» **Your instructions**
Retype every line from the one containing "Given: Click the 儿童口腔专业 specialty entry" through the last line of the records below, both included; leave out the pictures.
Raw data START
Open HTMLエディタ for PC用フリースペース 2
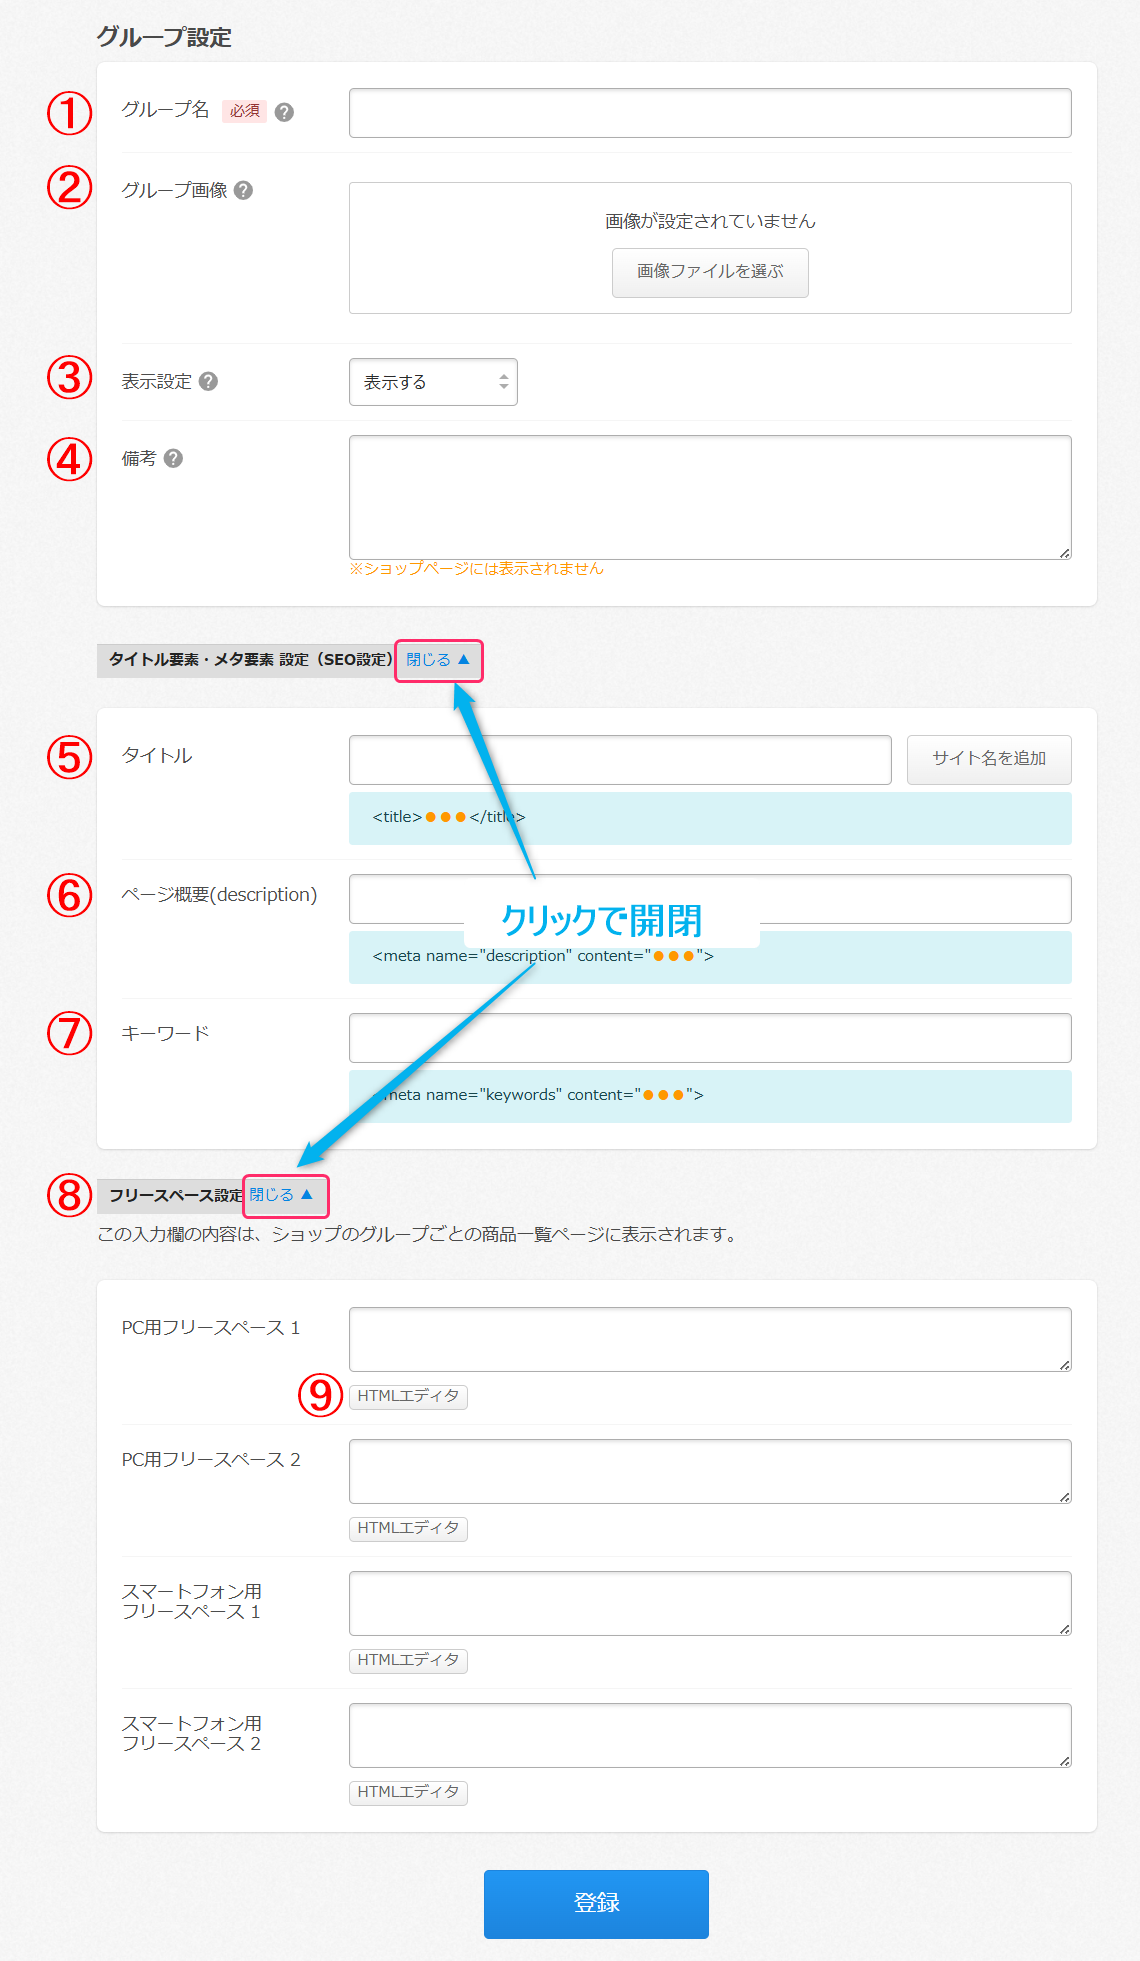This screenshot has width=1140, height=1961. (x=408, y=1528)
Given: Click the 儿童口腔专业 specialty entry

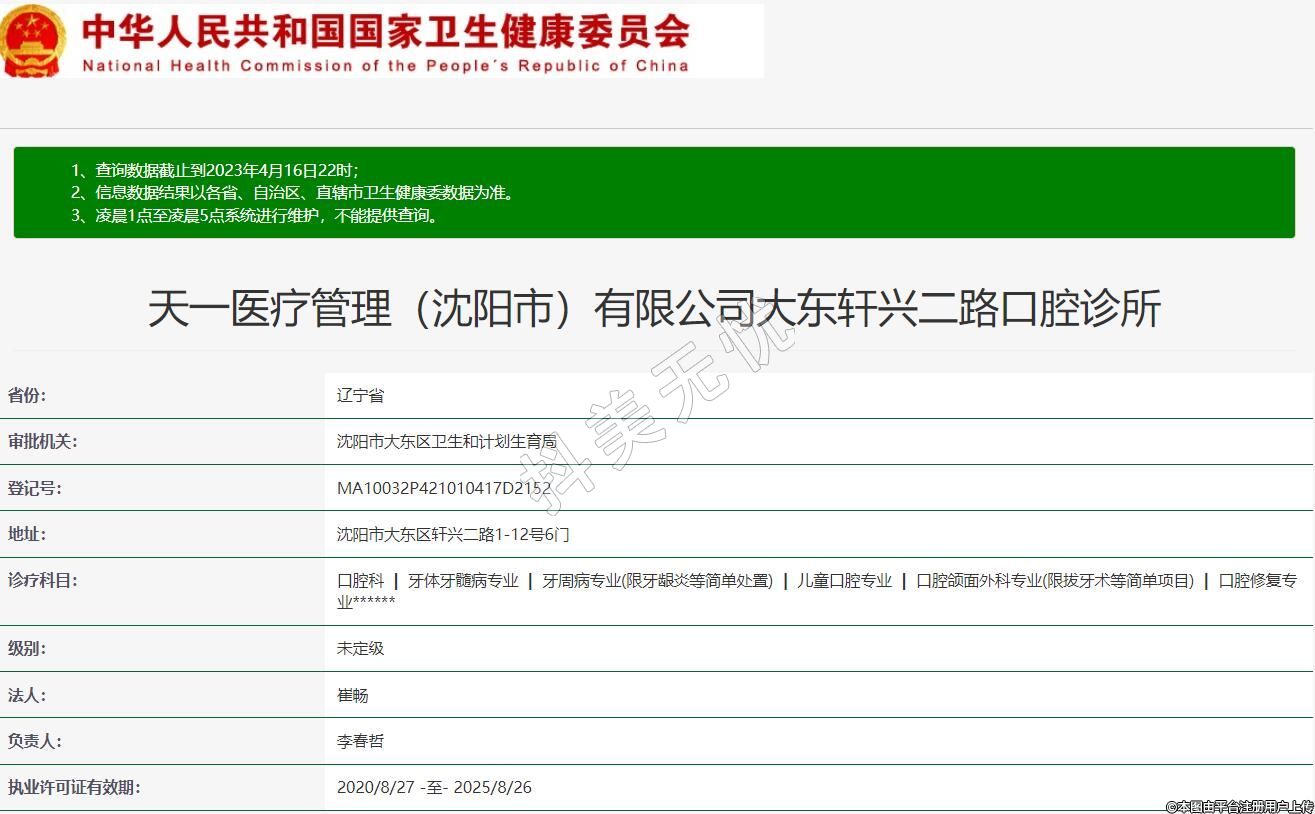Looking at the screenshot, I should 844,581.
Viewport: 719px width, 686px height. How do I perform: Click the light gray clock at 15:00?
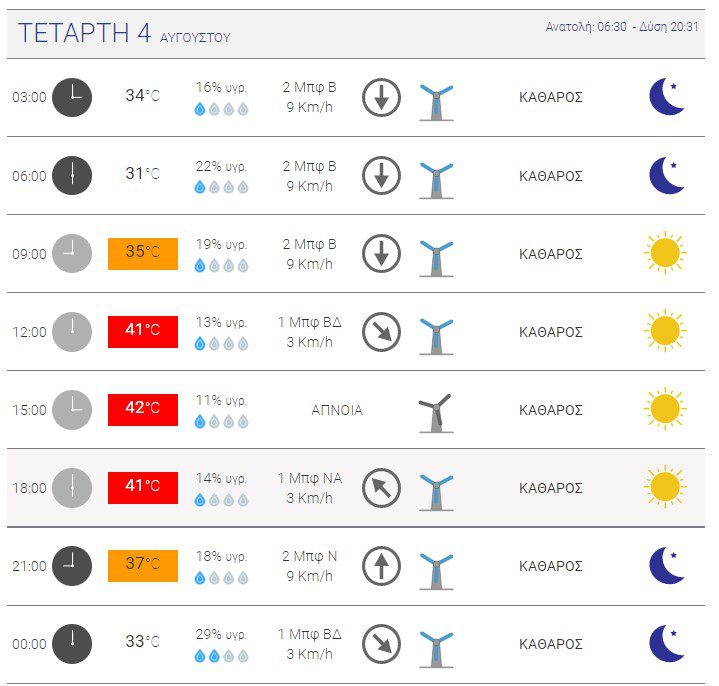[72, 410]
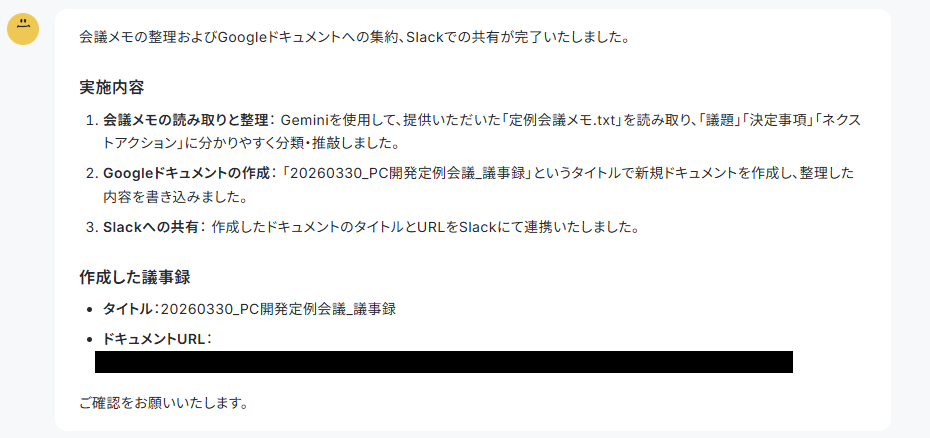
Raw data END
» **Solution to this task**
Given: Click the 儿童口腔专业 specialty entry

Looking at the screenshot, I should 844,581.
Viewport: 719px width, 686px height. How do I perform: Click the light gray clock at 15:00?
[72, 410]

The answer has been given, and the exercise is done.